Kinit Won't Connect to a Domain Server : Realm not local to KDC while getting initial credentials

I am setting up a testbed environment where Linux (Ubuntu 10.04) clients will authenticate to a Windows Server 2008 R2 Domain Server.

I am following the official Ubuntu guide to set up a Kerberos client here: https://help.ubuntu.com/community/Samba/Kerberos, but I have encountered a problem when running the kinit command to connect to the domain server.

The command I am running is: kinit [email protected]. This command returns the following error:

Realm not local to KDC while getting initial credentials. Unfortunately, I cannot find any one else via Google searches that have experienced this exact error, so I have no idea what it means.

The client is able to ping the server's hostname, so the DNS server is pointing to the domain server.

Below is my krb5.conf file:

[libdefaults]
default = DS.DOMAIN.COM
dns_lookup_realm = true
dns_lookup_kdc true

[realms]
    DS.DOMAIN.COM = {
        kdc = ds.domain.com:88
        admin_server = ds.domain.com
        default_domain = domain.com
    }

[domain_realm]
    .domain.com = DS.DOMAIN.COM
    domain.com = DS.DOMAIN.COM

How can I correct these errors? I would greatly appreciate all help I can get!


Is your domain name DS.DOMAIN.COM or just DOMAIN.COM ?

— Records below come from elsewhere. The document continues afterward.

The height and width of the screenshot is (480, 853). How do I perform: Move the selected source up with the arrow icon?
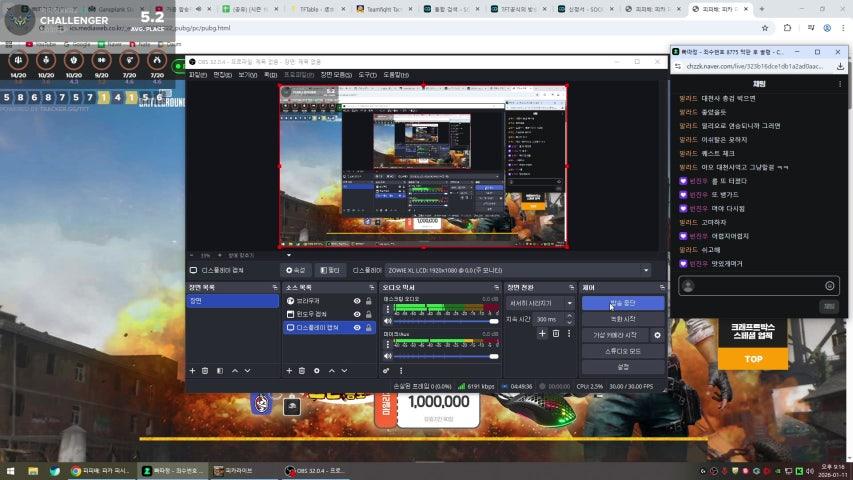[331, 370]
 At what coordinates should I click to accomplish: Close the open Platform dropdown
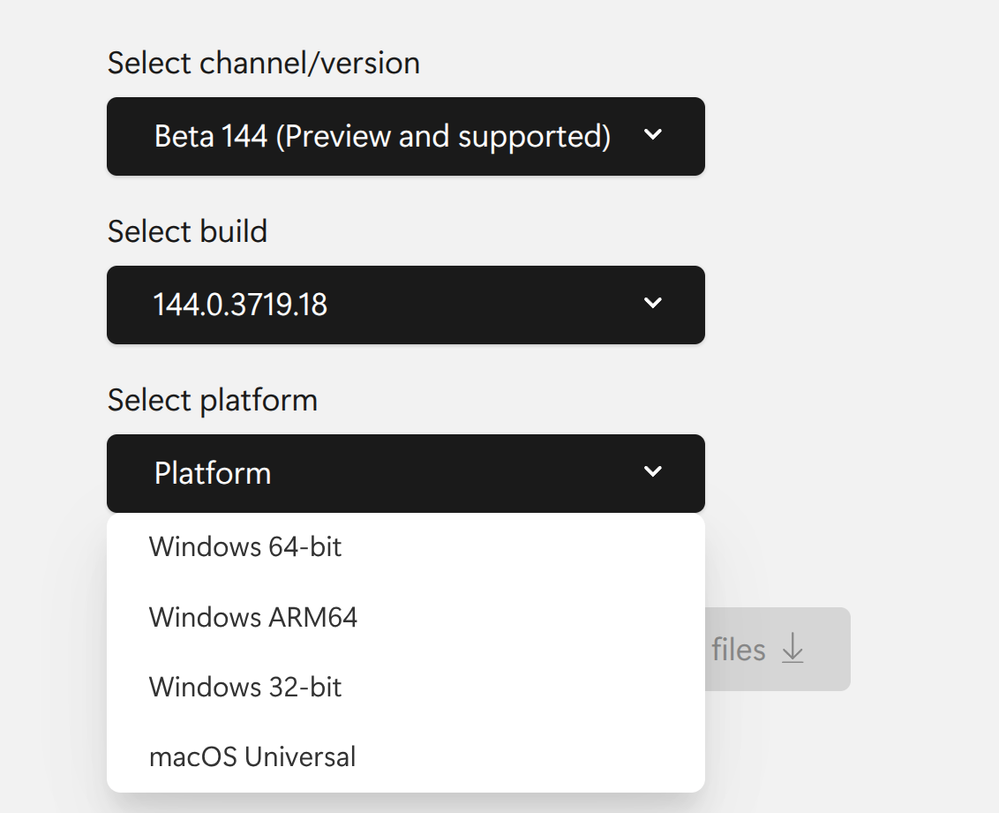[x=405, y=473]
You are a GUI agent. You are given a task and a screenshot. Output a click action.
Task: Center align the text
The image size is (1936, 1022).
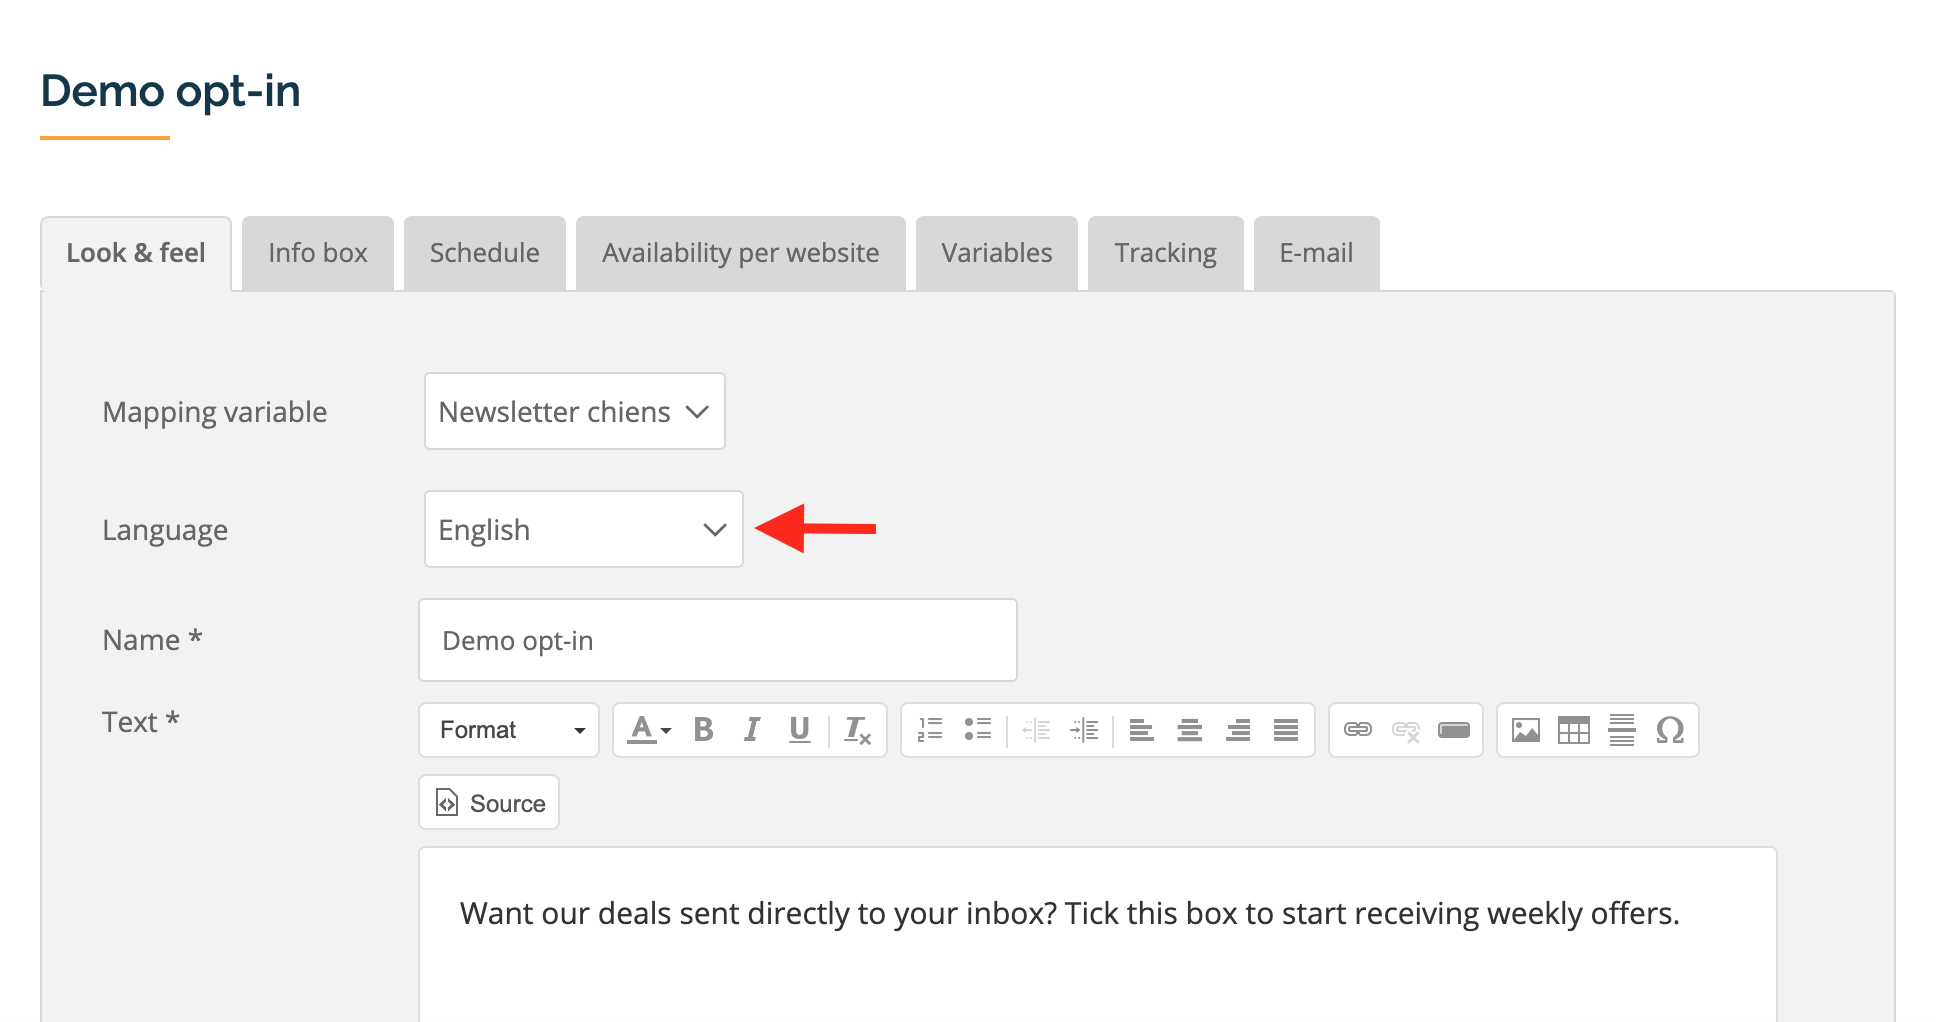pos(1190,730)
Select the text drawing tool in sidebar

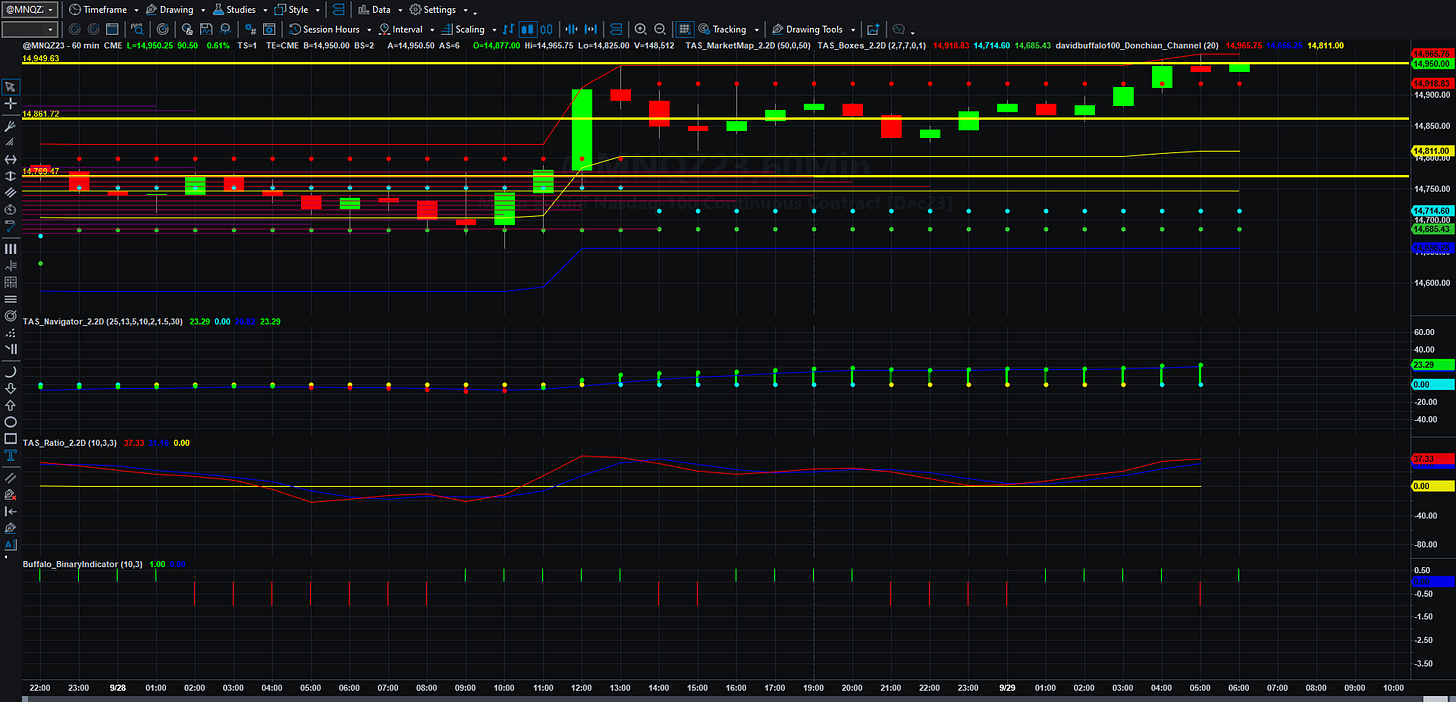click(10, 454)
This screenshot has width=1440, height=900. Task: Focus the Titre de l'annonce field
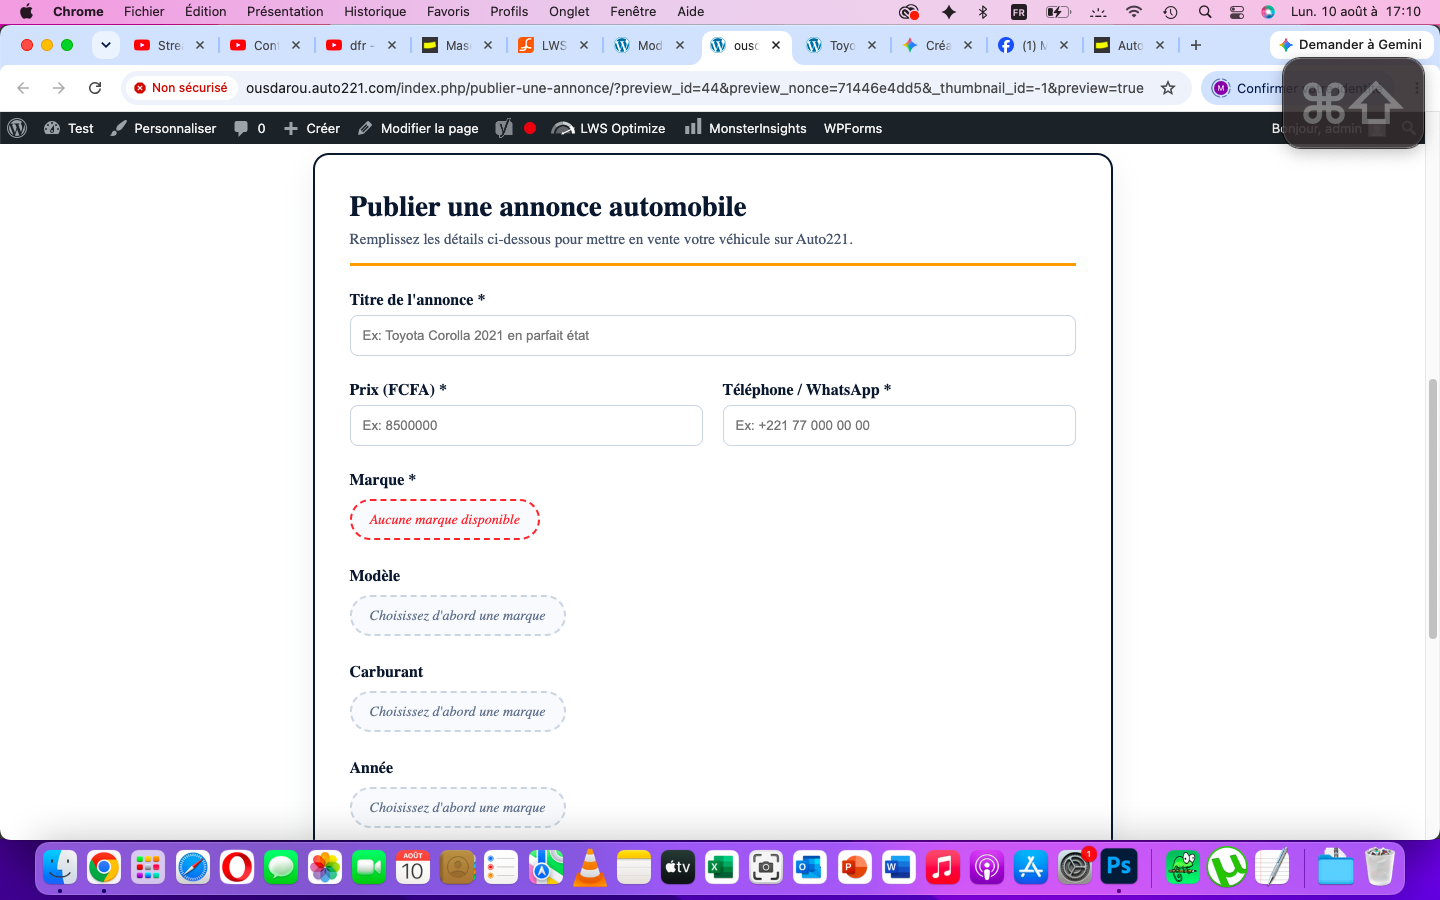coord(712,336)
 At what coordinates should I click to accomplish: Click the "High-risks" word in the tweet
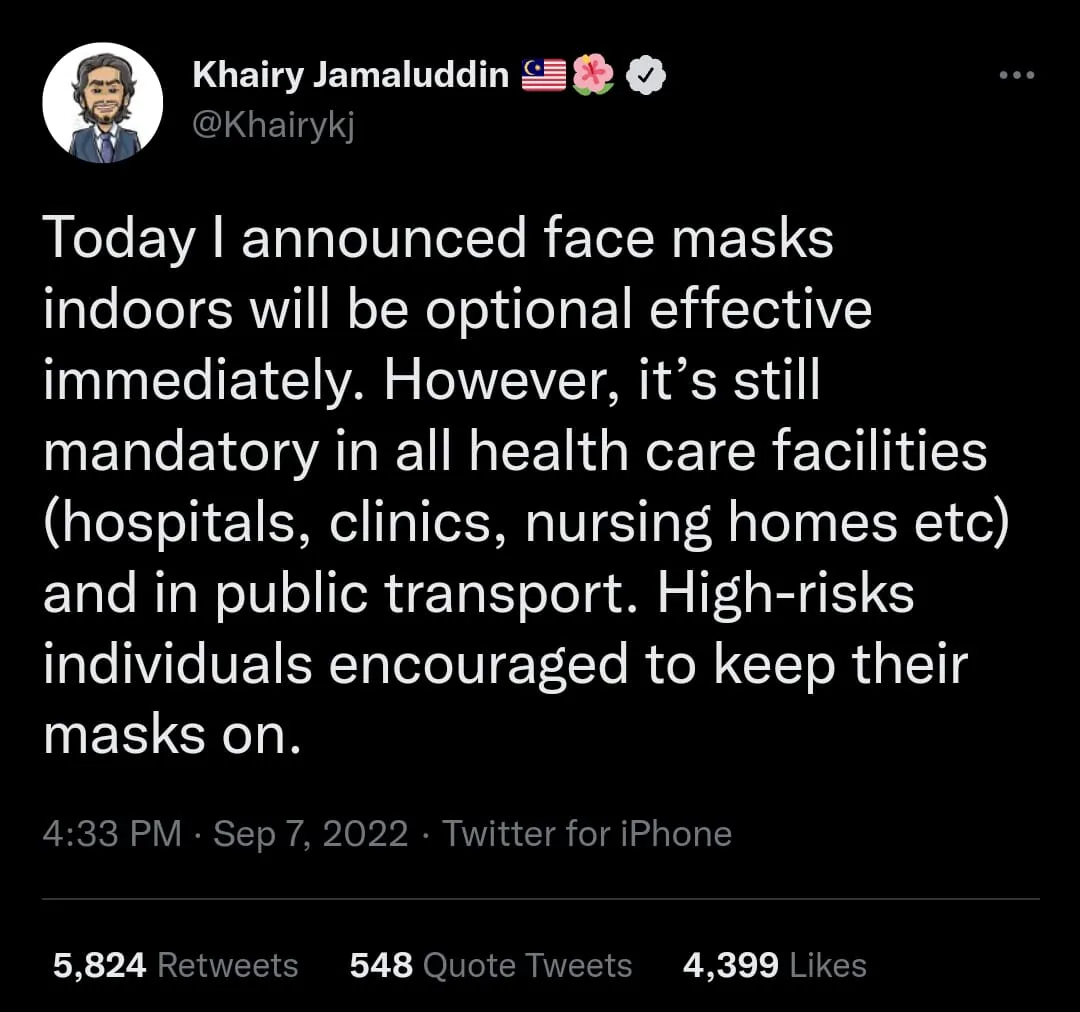tap(785, 595)
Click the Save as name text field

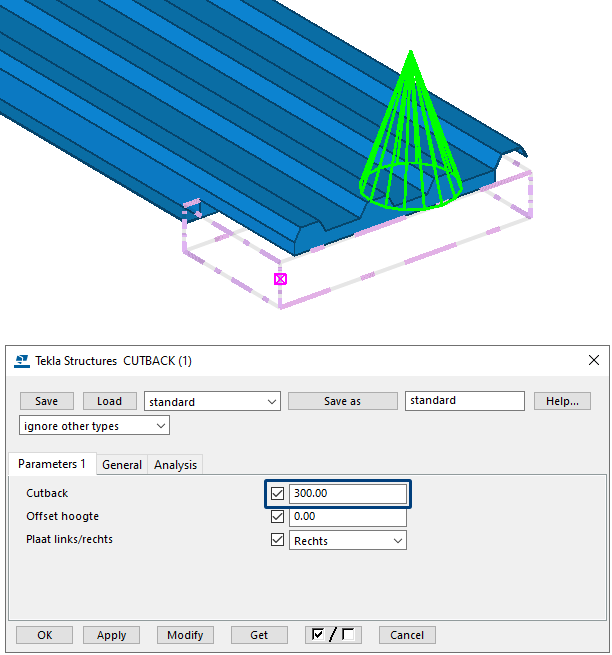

In your realms you need to have them match, so assuming that DS.DOMAIN.COM is your domain you need to change:

[domain_realm]
    .domain.com = DS.DOMAIN.COM
    domain.com = DS.DOMAIN.COM

to

[domain_realm]
    .ds.domain.com = DS.DOMAIN.COM
    ds.domain.com = DS.DOMAIN.COM

However, if you domain is really DOMAIN.COM you would need to change your krb5.conf to look like:

[libdefaults]
default = DOMAIN.COM
dns_lookup_realm = true
dns_lookup_kdc = true

[realms]
    DOMAIN.COM = {
        kdc = ds.domain.com:88
        #You can have more than one kds, just keep adding more kdc =
        #entries
        #kdc = dsN.domain.com:88
        #Uncomment if you have a krb admin server
        #admin_server = ds.domain.com:749
        default_domain = domain.com
    }

[domain_realm]
    .domain.com = DOMAIN.COM
    domain.com = DOMAIN.COM

And then you would kinit like so: kinit [email protected]


Peaking into the source code, it looks like that error is thrown when the negotiation process receives a referral to another domain and that domain is not 'local', or in your krb5.conf config.

00219     /*
00220      * If the backend returned a principal that is not in the local
00221      * realm, then we need to refer the client to that realm.
00222      */
00223     if (!is_local_principal(client.princ)) {
00224       /* Entry is a referral to another realm */
00225       status = "REFERRAL";
00226       errcode = KRB5KDC_ERR_WRONG_REALM;
00227       goto errout;
00228     }

What that could be, I couldn't tell you. That probably depends on your Active Directory environment, and whether or not there are multiple domains in the tree. You probably need more domain_realm aliases, but exactly what that is we can't tell from here.


I had the same message using the same krb5.conf as provided by Zypher:

[libdefaults]
   default = MYDOMAIN.COM
   dns_lookup_realm = true
   dns_lookup_kdc = true
   ticket_lifetime = 24h
   renew_lifetime = 7d
   forwardable = true

[realms]
MYDOMAIN.COM = {
   kdc = mydc.mydomain.com:88
   admin_server = mydc.mydomain.com:749
   default_domain = mydomain.com
}

[domain_realm]
   .mydomain.com = MYDOMAIN.COM
   mydomain.com = MYDOMAIN.COM

(sorry it seems I can't get proper formatting :/ )

In my case, I needed to kinit to MYDOMAIN.LOCAL rather than MYDOMAIN.COM. Not sure if this is due to an authentication setting in AD in general or just for my AD domain. My domain has 2 DCs, one is W2k3 R2 and the other (the one specified as mydc.mydomain.com in krb5.conf) is W2k8 R2. But this is another possible cause for the "Realm not local to KDC while getting initial credentials" message


I had this very same and found the answer was so simple after fixing my config I still had this. Thanks to logicalfuzz at linuxqustions.org.

kinit -V [email protected]
kinit: KDC reply did not match expectations while getting initial credentials

kinit -V [email protected]
Authenticated to Kerberos v5

The capitals make all the difference here. I know this is shown in examples but I wanted to stress it.